Accused Kennedy Airport terror mastermind Russell DeFreitas discussed releasing a pack of wild rats into the terminal to create a diversion for an attack on fuel tanks, a government informant testified during cross-examination in Brooklyn federal court Tuesday.
"By us sending rats and frightening people it would actually create a lot of attention so we could go in and plant explosives," FBI mole Steven Francis said of DeFreitas' idea. "It was to create chaos."
DeFreitas, 66, a Guyanese-American former Kennedy cargo worker from Brooklyn, and Abdul Kadir, 59, a former Guyanese politician, are charged with multiple conspiracies for allegedly planning to blow up jet fuel tanks and pipelines in 2006 and 2007. They face life in prison.
The defense is trying to portray DeFreitas as a hapless terror-wannabe and the alleged conspiracy a hopeless scheme that would never have gone anywhere without the encouragement and help of Francis, a former drug trafficker who infiltrated the plot for more than a year and taped the plotters.
The rat plan came up when DeFreitas' lawyer, Mildred Whalen, asked Francis what he made of her client's scattered remarks after admitting he had no idea of how to pull off an attack while driving around Kennedy with Francis in January 2007.
"The technology is too advanced, so if the technology is advanced, we got to behave advanced, we got to come up with supernatural things," DeFreitas is heard telling Francis on tape.
"Got ways, maybe get some rats, whatever, looks deluxe, I don't know.
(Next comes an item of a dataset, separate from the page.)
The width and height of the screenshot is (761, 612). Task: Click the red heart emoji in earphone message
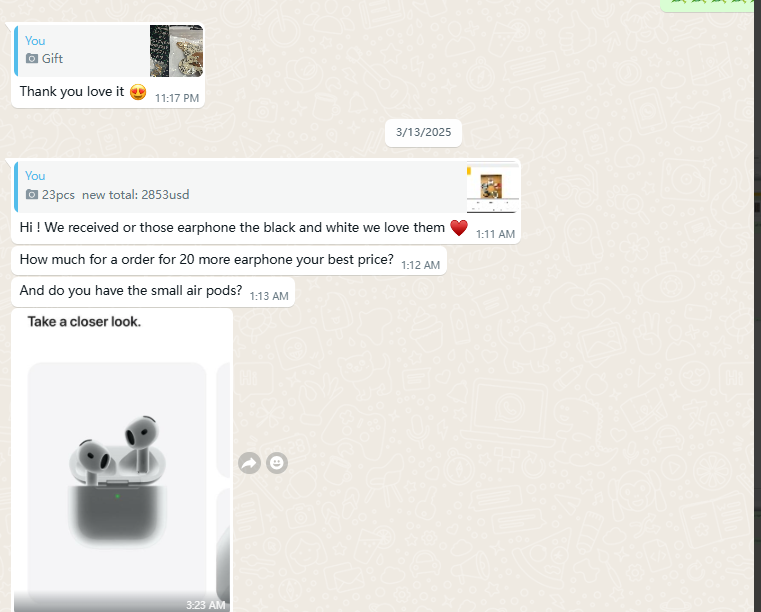[x=459, y=228]
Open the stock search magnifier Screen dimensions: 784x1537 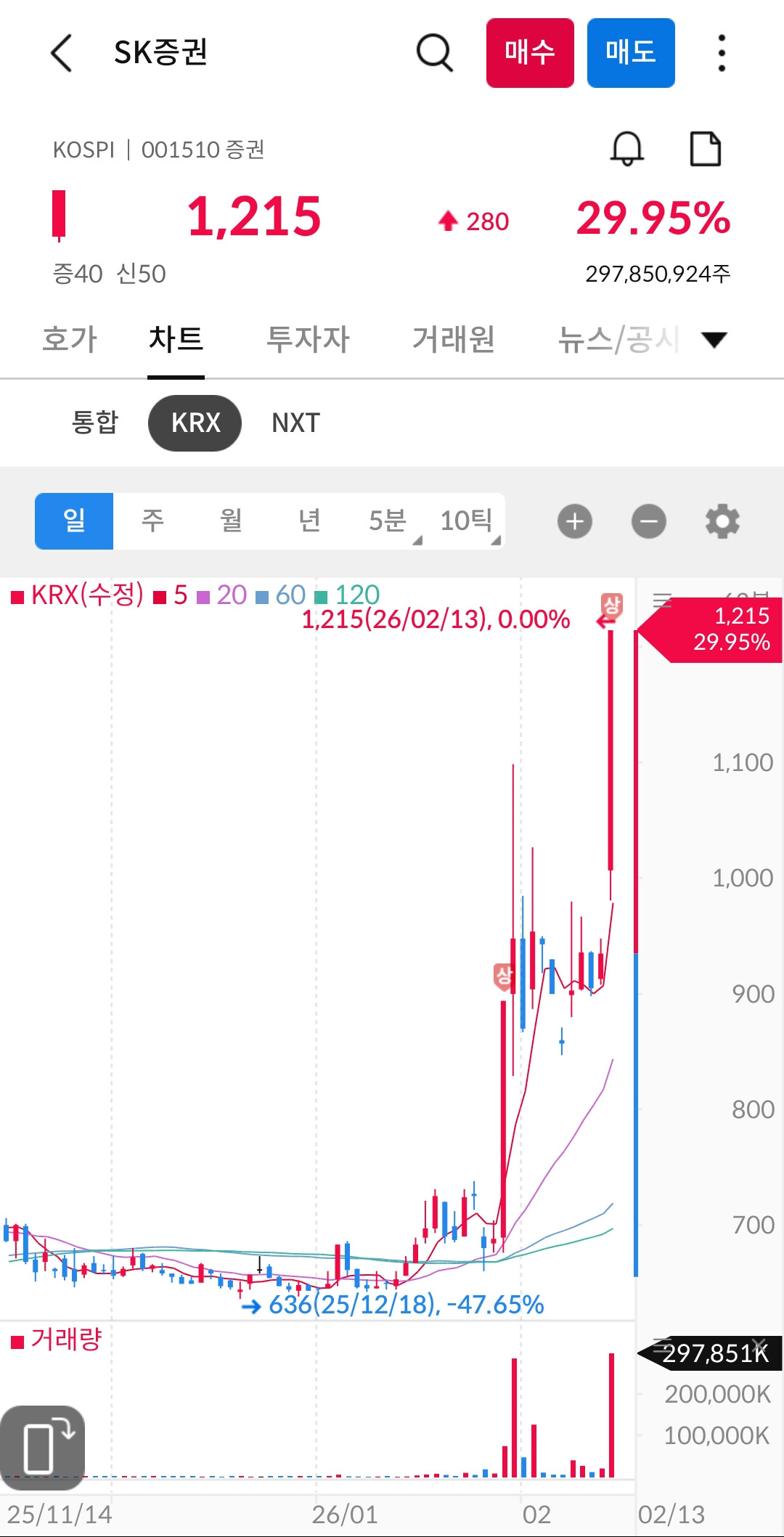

I just come up wild things . . . "
Rats? asked Whalen. "He's talking about diverting the attention of security," Francis explained.
In addition to the rat idea, Francis said DeFreitas interspersed his plotting with efforts to get money for odd entrepreneurial ideas such as harnessing power from waterfalls and marketing a water purifer that could kill disease.
They ranged from importing soapstone and opening West Indian specialty stores to harnessing power from waterfalls and marketing a water purifier invented in Japan that could cure disease.
Whalen also played an FBI videotape, secretly recorded in Francis’ truck, that showed a frightened DeFreitas, crouched on the floor, trying to take surveillance footage at Kennedy without raising his head to look through his camera’s eyepiece for fear that he would be spotted.
DeFreitas was convinced that high-tech spy cameras in the Kennedy airport tower could see everything. “He’s asking me to see if the camera’s catching anything,” Francis explained. “He wanted me to direct him. But I’m driving!”